§ **WHAT IS NEEDED**: In full and without deviation, reproduce the records that follow.

§ **SOURCE MATERIAL**:
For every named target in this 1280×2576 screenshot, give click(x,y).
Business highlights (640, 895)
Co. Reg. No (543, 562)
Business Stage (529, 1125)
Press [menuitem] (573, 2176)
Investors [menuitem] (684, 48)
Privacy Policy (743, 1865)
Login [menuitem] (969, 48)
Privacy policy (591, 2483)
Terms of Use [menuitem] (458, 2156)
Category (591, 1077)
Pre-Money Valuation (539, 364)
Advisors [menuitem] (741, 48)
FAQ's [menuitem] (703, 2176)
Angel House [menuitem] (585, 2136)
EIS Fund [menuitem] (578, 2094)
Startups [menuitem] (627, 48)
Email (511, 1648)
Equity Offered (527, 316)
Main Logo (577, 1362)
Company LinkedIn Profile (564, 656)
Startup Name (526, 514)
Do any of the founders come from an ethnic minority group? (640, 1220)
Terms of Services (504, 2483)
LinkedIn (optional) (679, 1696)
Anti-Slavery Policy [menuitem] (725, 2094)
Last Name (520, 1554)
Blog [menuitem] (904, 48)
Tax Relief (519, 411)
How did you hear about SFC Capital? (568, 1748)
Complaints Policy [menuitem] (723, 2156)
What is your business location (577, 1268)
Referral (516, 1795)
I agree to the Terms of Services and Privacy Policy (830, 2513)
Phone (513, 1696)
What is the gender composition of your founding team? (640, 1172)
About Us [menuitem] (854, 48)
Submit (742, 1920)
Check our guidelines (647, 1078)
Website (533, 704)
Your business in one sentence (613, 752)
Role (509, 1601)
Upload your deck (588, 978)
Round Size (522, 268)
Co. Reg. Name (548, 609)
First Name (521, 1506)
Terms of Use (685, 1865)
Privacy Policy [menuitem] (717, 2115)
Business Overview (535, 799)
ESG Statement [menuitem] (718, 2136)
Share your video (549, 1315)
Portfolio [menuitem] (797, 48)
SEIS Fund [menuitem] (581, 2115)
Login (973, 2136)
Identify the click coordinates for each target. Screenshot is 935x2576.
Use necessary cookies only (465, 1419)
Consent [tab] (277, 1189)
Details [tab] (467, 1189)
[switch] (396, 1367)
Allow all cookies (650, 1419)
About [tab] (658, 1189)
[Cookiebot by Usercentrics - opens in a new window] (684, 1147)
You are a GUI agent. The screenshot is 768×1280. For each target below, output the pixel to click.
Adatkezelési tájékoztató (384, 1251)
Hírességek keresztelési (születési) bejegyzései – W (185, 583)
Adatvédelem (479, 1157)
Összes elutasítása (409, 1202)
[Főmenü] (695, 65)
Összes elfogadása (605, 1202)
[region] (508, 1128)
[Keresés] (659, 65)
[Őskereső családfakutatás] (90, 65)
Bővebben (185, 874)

§ **THE ANSWER**:
For every named target in this 1280×2576 screenshot, give click(x,y).
Business highlights (640, 895)
Co. Reg. No (543, 562)
Business Stage (529, 1125)
Press [menuitem] (573, 2176)
Investors [menuitem] (684, 48)
Privacy Policy (743, 1865)
Login [menuitem] (969, 48)
Privacy policy (591, 2483)
Terms of Use [menuitem] (458, 2156)
Category (591, 1077)
Pre-Money Valuation (539, 364)
Advisors [menuitem] (741, 48)
FAQ's [menuitem] (703, 2176)
Angel House [menuitem] (585, 2136)
EIS Fund [menuitem] (578, 2094)
Startups [menuitem] (627, 48)
Email (511, 1648)
Equity Offered (527, 316)
Main Logo (577, 1362)
Company LinkedIn Profile (564, 656)
Startup Name (526, 514)
Do any of the founders come from an ethnic minority group? (640, 1220)
Terms of Services (504, 2483)
LinkedIn (optional) (679, 1696)
Anti-Slavery Policy [menuitem] (725, 2094)
Last Name (520, 1554)
Blog [menuitem] (904, 48)
Tax Relief (519, 411)
How did you hear about SFC Capital? (568, 1748)
Complaints Policy [menuitem] (723, 2156)
What is your business location (577, 1268)
Referral (516, 1795)
I agree to the Terms of Services and Privacy Policy (830, 2513)
Phone (513, 1696)
What is the gender composition of your founding team? (640, 1172)
About Us [menuitem] (854, 48)
Submit (742, 1920)
Check our guidelines (647, 1078)
Website (533, 704)
Your business in one sentence (613, 752)
Role (509, 1601)
Upload your deck (588, 978)
Round Size (522, 268)
Co. Reg. Name (548, 609)
First Name (521, 1506)
Terms of Use (685, 1865)
Privacy Policy [menuitem] (717, 2115)
Business Overview (535, 799)
ESG Statement [menuitem] (718, 2136)
Share your video (549, 1315)
Portfolio [menuitem] (797, 48)
SEIS Fund [menuitem] (581, 2115)
Login (973, 2136)
Identify the click coordinates for each target. Screenshot is 935x2576.
Use necessary cookies only (465, 1419)
Consent [tab] (277, 1189)
Details [tab] (467, 1189)
[switch] (396, 1367)
Allow all cookies (650, 1419)
About [tab] (658, 1189)
[Cookiebot by Usercentrics - opens in a new window] (684, 1147)
You are a GUI agent. The screenshot is 768×1280. For each target below, output the pixel to click.
Adatkezelési tájékoztató (384, 1251)
Hírességek keresztelési (születési) bejegyzései – W (185, 583)
Adatvédelem (479, 1157)
Összes elutasítása (409, 1202)
[Főmenü] (695, 65)
Összes elfogadása (605, 1202)
[region] (508, 1128)
[Keresés] (659, 65)
[Őskereső családfakutatás] (90, 65)
Bővebben (185, 874)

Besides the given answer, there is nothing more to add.